Он вернулся в Клаудс-Хилл, там у камина обнаружил Диксона. «Мне предложили Египет», — только и сказал он. Диксон ответил, что там он был бы очень полезен. «Нет: это меня бы опорочило». Он размышлял: «По-моему, они сейчас думают о Рональдсее. Если так, то они ставят не на ту лошадь: человек, который им нужен — это Джордж Ллойд, так я им и скажу».[887] Именно Джордж Ллойд сменил Алленби.
И в третий раз Лоуренс направил Тренчарду прошение о возвращении в ВВС.[888]
Ему пообещали, что он вернется, если его пребывание в танковых войсках продолжится без инцидентов. Он писал так, как будто хлопотал за кого-то другого, давно и с крайней точностью. Вряд ли его едкий юмор вновь проявлялся в нем, когда он цитировал официальные заметки, касающиеся Шоу: «Исключительно умный, очень надежный и работящий».[889] Решение должно было быть принято в мае. В апреле Лоуренс писал: «Я слишком часто обманывался, чтобы снова надеяться на многое».[890] И все же он надеялся изо всех сил. Марш[891] вмешался вслед за Черчиллем; перевод Лоуренса в ВВС, казалось, был решенным делом, когда Сэмюэль Хоар[892], вернувшись из Месопотамии, занял противоположную позицию.[893]

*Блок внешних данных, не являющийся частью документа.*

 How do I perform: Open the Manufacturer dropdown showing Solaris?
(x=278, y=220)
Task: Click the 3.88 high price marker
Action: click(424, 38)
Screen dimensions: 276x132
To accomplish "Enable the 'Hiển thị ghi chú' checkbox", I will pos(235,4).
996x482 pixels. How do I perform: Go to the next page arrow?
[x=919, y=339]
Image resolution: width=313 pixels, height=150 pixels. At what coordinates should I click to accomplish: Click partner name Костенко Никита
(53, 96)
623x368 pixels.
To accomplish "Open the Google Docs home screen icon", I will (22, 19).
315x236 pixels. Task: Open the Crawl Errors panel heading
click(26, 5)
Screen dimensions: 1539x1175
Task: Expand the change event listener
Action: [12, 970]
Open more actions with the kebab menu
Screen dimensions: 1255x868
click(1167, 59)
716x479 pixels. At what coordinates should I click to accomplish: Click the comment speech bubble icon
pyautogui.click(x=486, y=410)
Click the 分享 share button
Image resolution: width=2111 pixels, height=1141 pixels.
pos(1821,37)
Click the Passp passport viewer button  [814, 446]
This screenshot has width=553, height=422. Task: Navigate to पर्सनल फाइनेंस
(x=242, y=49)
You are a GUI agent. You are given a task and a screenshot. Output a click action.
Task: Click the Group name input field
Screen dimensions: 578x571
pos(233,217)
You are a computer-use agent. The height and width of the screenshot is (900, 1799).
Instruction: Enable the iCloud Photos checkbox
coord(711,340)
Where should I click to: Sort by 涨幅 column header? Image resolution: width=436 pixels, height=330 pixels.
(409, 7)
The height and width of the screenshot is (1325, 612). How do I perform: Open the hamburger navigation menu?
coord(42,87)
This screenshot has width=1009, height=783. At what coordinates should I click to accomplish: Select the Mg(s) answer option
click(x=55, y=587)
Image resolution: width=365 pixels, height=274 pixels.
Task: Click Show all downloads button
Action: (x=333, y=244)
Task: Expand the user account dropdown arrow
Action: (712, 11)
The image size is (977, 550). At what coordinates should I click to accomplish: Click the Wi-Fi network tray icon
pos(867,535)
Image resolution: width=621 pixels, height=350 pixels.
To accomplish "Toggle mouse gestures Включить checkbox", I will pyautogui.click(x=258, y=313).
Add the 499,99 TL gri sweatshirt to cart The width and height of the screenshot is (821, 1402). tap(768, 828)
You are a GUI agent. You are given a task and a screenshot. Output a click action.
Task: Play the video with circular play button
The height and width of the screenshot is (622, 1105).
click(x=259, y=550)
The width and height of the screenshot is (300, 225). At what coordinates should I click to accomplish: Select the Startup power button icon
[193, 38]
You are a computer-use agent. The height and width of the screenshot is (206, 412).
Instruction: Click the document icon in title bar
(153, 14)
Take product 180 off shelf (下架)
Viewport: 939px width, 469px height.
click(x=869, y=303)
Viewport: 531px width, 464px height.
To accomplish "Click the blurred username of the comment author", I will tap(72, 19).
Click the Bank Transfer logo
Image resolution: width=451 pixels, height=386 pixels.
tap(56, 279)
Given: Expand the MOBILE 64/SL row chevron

Болдуин снова вернулся к власти. Лоуренс снова встретился с Джоном Бьюкеном[894] на улице, заговорил с ним о своей неудаче, и через несколько дней написал ему:
«Дорогой Бьюкен, я не знаю, по какому праву обратился к вам с этим делом в воскресенье. Это случилось под влиянием минуты. Видите ли, семь лет я стремлюсь попасть в Военно-Воздушные Силы, (на шесть месяцев в 1922 году это стремление исполнилось), и я не могу за час выбросить из головы это желание. Следовательно, я говорю об этом с большинством тех, кого встречаю. Они часто спрашивают: «Почему ВВС?» — а я не знаю. Но я испытал это, и так полюбил то, что делал там прежде. Разница между армией и авиацией — это разница между небом и землей: не меньше. Я пришел в армию лишь в надежде на то, что смогу заслужить свое восстановление в ВВС, и уже идет третий год, а оно так же далеко от меня, как всегда. Это должно быть место рядового, потому что я боюсь, что мне предоставят свободу и независимость. Ограда, правила, необходимая субординация — такое успокоение. Невозможно — это длинное слово в делах человеческих: но я чувствую невозможным снова принять на себя ответственность или власть. Несомненно, какой-нибудь крупный кризис изменит мой настрой: но житейская необходимость — определенно нет. Я скорее умру, чем всерьез сдам свой ум кому-нибудь внаем. Министерство авиации предлагало мне работу: быть офицером и написать их историю. Это утонченная жестокость: ведь мое стремление быть в ВВС — тоска по дому, которая снедает меня, едва я случайно увижу их название в газетах или форму летчика на улице: и проводить с ними годы в качестве офицера или историка, зная, что я отгораживаюсь от того, чтобы когда-либо стать одним из них, было бы нестерпимо. Здесь, в танковых войсках, я могу, по крайней мере, лелеять надежду, что сумею когда-нибудь оправдать мое возвращение. Пожалуйста, поймите (всякий здесь подтвердит это), что начальники батальона полностью довольны мною. Ничто в моем характере или поведении не делает меня каким-либо образом непригодным в рядах войск: и я более выносливый и крепкий, чем большинство людей. Итак, мне стыдно тревожить вас всей этой чепухой: но дело это для меня жизненно важно: и, если вы сможете помочь его выправить, польза для меня намного перевесит в моих глазах любые неудобства, которым вы подвергнете себя! Я думаю, на последнем предложении лучше будет остановиться. Искренне ваш, Т. Э. Шоу».[895]